One of the greatest feats a novel, movie or TV series can achieve is world building. To create a world different from our own, in ways large and small, is an accomplishment.
There’s no TV series on the air now that is better at world-building than “Motherland: Fort Salem,” in its third and final season on the cable channel Freeform and streaming on Hulu.
“Motherland” is set in a present-day United States greatly shaped by a decision from the 1620s: Instead of killing women who had been judged as witches, the leaders of Salem, Mass., reached an accord with the women. They embraced the magic that the women possessed. Over the centuries that followed, women not only filled the leadership roles in the growing country – and in other countries – but became the core of the military machine that defended the country. Women run the armed forces and a woman (played by the always-wonderful Sheryl Lee Ralph) is president.
A dominant figure in the world of witches is General Sarah Alder (Lynn Renee), a hero of the American revolution, who over the couple of centuries since has used her magical abilities – and the magic of the witches in the series manifests through cooly weird “songs” they vocalize – to not only run the Army but the titular West Point-style military academy, training young witches who join the military (sometimes at the displeasure of their families, but a call to arms is a call to arms).
The world of “Motherland” is fantastic but utterly believable within the show, and early on focused on the battle against the Spree, a domestic terrorist organization made up of witches. But more recently, the war has focused on the Camarilla, an ancient, man-led group of murderers and would-be dominators. The witches and the Spree form an uneasy alliance against the Camarilla.
I was surprised to learn that a man, Eliot Lawrence, created and guides “Motherland,” although maybe I shouldn’t be. But as a male viewer I feel like the series very ably represents the points of view of the women, who form alliances and have relationships with men in some cases but don’t need men to rescue them. My favorite moment yet might be from early on, when Alder and the women are meeting and the children on the Army base are being shepherded out to play by a couple of male caregivers. No heavy-handed point is made and viewers might not even notice, but it was there and it was smart.

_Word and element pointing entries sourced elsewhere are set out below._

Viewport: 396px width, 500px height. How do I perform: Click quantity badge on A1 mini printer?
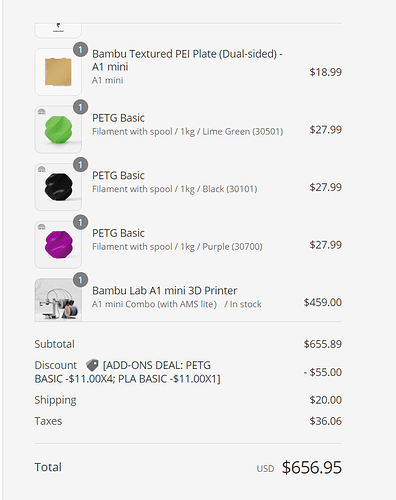click(80, 280)
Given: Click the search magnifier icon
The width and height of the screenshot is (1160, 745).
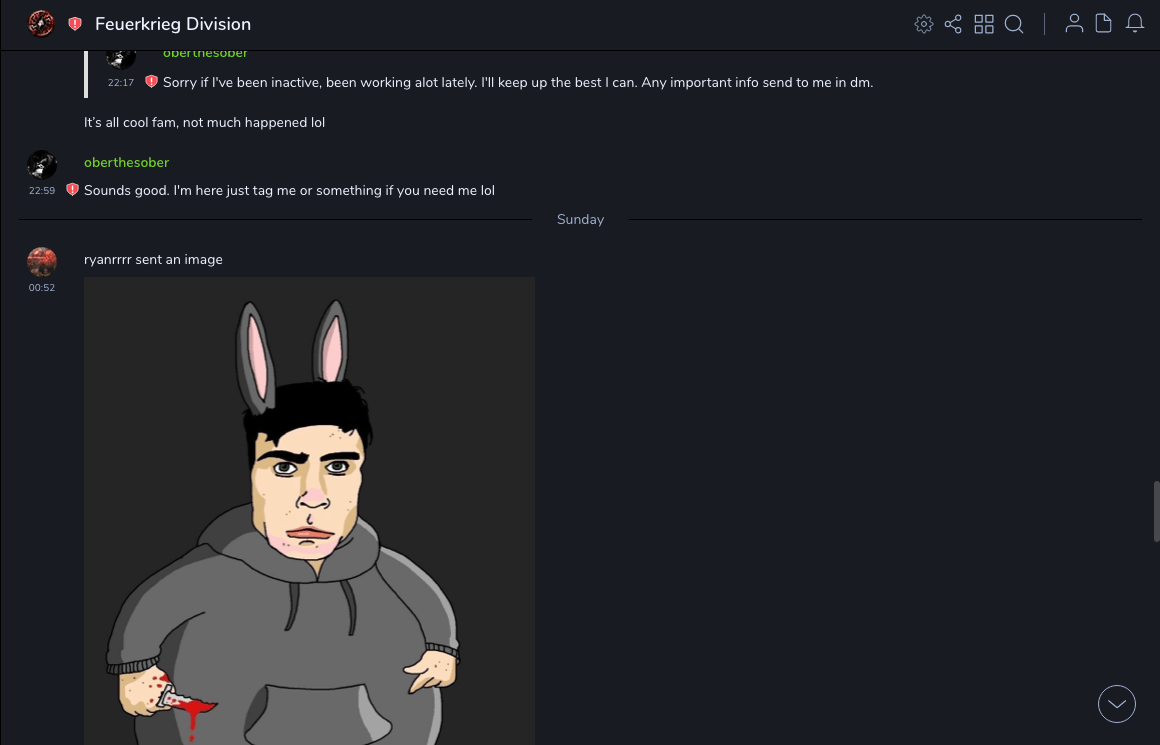Looking at the screenshot, I should 1014,24.
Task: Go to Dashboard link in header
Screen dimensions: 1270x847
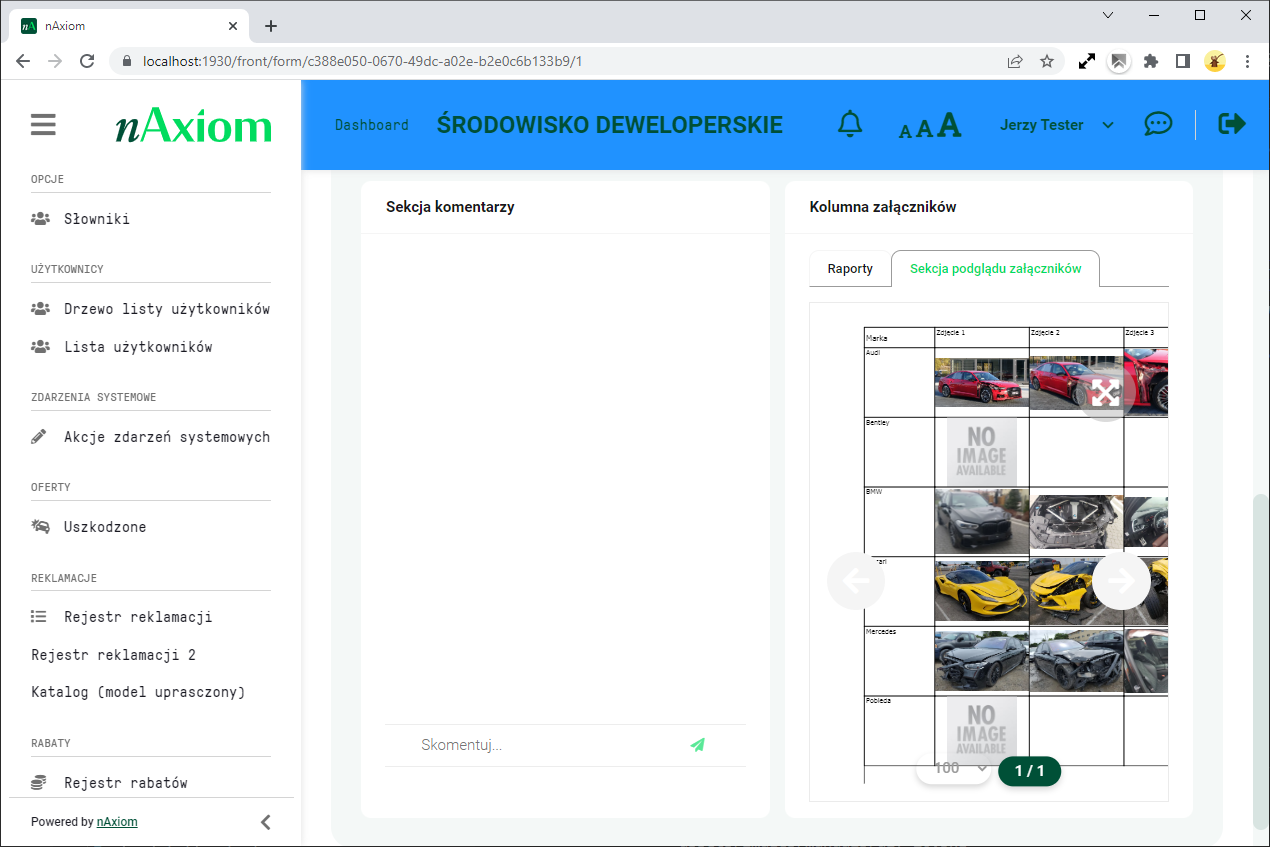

But all of the world building won’t make us tune in if we don’t care about the characters and their stories.
Alder is a complicated figure, not entirely trusted by the women under her in the military, and in the current, third season, her story is off in a wild new direction, post-rebirth thanks to the “mother” entity that lives within Earth.
The series focuses on four young women: Raelle Caller (Taylor Hickson), Tally Craven (Jessica Sutton), Abigail Bellweather (Ashley Nicole Williams) and Scylla (Amalia Holm). The first three are Fort Salem cadets from diverse backgrounds; Bellweather is from a line of women who call to mind the Kennedys, for example. Scylla is a former Spree operative who falls in love with Raelle.
So there’s some soap opera-ish elements of “Motherland” and I’m totally cool with that. The characters in the expansive cast – especially Anacostia Quartermaine (Demetria McKinney), a savvy Army officer at Fort Salem – are varied and wonderful.
The show has a great, diverse cast (diverse in the sense of race but also gender identity and age) that has made some of its characters fan favorites.
I hated to hear that “Motherland: Fort Salem” would come to an end this season and I’m hoping that the very nature of the title means that it could morph and return as “Motherland: SOMETHING ELSEWHERE BESIDES FORT SALEM” because a lot of the action has moved away from the campus anyway.
But I’d urge you to check out the series by going back and watching it from the very first episode, on Hulu. It’s a must for us who love societies and worlds that are much like our own but viewed through a different prism.

Good little review. There is some really solid world building in this show; I note that all the TVs we see are CRTs; has magic slowed the development of technology? And it is good that the show covers diversity without being heavy handed about it. Though my personal role-reversal moment comes from the opening sequence of S1E3 . . . And also that episode gives another insight into how different the world is. Militaries tend to frown on male/female fratenisation within the ranks; at Fort Salem it is enthuiastically embraced & encouraged.
I have mixed feelings about the show ending with this season, yes there’s an awful lot more to see in this world. But OTOH I would hate to see MFS fall into the dreaded category of: a show wich has gone on tooo long . . .
But in the meantime, yep, MFS does deserve a much greater audience.